[Brief]: Look through the listing below for the string "options". Show each line where it occurs.

[Source material]:
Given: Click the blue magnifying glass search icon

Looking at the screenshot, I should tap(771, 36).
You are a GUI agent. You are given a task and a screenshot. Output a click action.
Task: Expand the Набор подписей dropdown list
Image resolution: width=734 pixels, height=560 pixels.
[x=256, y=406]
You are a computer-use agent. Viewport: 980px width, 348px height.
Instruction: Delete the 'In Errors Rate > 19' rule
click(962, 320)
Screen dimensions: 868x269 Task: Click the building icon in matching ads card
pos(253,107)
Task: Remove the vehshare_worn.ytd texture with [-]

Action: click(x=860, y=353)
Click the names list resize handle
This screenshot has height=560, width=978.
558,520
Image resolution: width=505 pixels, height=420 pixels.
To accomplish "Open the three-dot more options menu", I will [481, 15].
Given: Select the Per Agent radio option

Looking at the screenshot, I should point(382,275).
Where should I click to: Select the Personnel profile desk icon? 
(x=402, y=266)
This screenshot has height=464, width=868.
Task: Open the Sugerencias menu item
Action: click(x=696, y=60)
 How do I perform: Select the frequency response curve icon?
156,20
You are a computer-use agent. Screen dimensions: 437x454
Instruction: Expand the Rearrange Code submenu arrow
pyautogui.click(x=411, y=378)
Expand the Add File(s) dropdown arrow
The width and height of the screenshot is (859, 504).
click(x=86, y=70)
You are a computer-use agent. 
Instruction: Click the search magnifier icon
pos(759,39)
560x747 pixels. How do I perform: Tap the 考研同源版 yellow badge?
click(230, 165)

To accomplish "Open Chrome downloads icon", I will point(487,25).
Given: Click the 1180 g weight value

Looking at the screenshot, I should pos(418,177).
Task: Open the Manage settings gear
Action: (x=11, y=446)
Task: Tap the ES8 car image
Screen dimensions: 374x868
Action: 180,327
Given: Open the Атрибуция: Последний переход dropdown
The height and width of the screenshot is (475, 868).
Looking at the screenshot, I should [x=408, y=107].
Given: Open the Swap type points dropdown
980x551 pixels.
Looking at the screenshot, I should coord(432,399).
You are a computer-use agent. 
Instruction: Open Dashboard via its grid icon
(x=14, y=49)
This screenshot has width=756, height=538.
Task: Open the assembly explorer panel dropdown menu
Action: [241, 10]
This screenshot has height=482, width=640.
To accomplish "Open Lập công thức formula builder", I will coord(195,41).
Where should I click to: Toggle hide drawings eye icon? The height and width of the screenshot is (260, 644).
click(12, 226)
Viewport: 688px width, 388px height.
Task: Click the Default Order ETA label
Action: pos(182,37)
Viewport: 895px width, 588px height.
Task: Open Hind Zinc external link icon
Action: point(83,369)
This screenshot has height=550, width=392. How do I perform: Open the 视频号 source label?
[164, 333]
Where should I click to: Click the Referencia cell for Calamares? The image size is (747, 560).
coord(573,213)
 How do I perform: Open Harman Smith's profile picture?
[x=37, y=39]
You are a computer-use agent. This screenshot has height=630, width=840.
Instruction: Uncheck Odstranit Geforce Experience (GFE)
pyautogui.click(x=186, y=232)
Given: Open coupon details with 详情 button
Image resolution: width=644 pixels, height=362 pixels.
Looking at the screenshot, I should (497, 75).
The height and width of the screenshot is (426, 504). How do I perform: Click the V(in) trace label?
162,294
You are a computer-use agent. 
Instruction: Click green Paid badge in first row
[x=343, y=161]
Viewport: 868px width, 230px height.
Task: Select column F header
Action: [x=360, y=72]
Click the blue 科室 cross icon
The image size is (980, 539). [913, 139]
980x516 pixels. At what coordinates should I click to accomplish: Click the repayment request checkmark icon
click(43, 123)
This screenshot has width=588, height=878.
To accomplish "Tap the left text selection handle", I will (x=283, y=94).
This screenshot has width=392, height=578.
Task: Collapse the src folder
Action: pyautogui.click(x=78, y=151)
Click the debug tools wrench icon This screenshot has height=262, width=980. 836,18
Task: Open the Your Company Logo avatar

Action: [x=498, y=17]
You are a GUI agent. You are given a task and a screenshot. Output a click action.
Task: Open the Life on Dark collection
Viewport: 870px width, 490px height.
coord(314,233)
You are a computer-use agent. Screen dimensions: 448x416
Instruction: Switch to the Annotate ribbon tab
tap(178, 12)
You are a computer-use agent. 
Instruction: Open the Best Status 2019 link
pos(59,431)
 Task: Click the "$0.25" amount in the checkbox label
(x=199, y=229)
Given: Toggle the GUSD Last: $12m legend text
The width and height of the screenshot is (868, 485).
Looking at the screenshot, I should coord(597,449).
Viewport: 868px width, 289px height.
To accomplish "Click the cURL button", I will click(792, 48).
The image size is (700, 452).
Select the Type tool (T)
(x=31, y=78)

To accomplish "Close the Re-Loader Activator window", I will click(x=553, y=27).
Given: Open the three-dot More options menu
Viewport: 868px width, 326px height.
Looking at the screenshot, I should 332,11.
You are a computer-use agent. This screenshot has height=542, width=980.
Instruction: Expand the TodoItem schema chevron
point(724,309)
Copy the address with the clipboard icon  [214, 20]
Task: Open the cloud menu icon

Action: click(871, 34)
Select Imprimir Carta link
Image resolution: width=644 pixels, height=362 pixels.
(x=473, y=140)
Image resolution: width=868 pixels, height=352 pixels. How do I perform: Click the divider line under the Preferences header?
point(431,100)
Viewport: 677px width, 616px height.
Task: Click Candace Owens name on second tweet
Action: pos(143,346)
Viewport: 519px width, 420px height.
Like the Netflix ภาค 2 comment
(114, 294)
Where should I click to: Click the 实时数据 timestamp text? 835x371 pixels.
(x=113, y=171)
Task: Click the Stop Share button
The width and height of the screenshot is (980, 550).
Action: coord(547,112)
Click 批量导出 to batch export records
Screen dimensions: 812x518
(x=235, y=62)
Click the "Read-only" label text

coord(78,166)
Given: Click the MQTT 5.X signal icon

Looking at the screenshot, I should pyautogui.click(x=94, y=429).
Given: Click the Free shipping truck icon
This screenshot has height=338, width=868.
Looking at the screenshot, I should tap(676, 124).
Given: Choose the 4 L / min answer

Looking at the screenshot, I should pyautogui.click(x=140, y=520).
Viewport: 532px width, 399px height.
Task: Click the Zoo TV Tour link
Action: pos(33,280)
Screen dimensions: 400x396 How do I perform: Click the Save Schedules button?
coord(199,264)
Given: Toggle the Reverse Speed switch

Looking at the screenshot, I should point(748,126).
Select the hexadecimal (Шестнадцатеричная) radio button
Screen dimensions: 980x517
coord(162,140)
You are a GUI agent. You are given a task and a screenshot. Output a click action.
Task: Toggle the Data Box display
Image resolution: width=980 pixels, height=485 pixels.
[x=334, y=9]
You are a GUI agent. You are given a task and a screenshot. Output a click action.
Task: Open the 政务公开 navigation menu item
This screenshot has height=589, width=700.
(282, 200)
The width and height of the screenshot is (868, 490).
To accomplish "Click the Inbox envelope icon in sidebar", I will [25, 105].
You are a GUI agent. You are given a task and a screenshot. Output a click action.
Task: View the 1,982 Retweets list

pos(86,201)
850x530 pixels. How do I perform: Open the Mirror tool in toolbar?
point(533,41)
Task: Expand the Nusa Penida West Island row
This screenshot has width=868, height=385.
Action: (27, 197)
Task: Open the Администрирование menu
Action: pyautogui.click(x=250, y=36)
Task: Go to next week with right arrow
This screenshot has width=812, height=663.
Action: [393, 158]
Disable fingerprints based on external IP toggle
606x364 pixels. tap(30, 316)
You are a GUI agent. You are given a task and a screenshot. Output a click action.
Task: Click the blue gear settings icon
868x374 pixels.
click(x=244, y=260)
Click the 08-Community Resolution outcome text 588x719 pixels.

[Solution below]:
To accomplish "Open the three-dot more options menu", I will [481, 15].
Given: Open the three-dot More options menu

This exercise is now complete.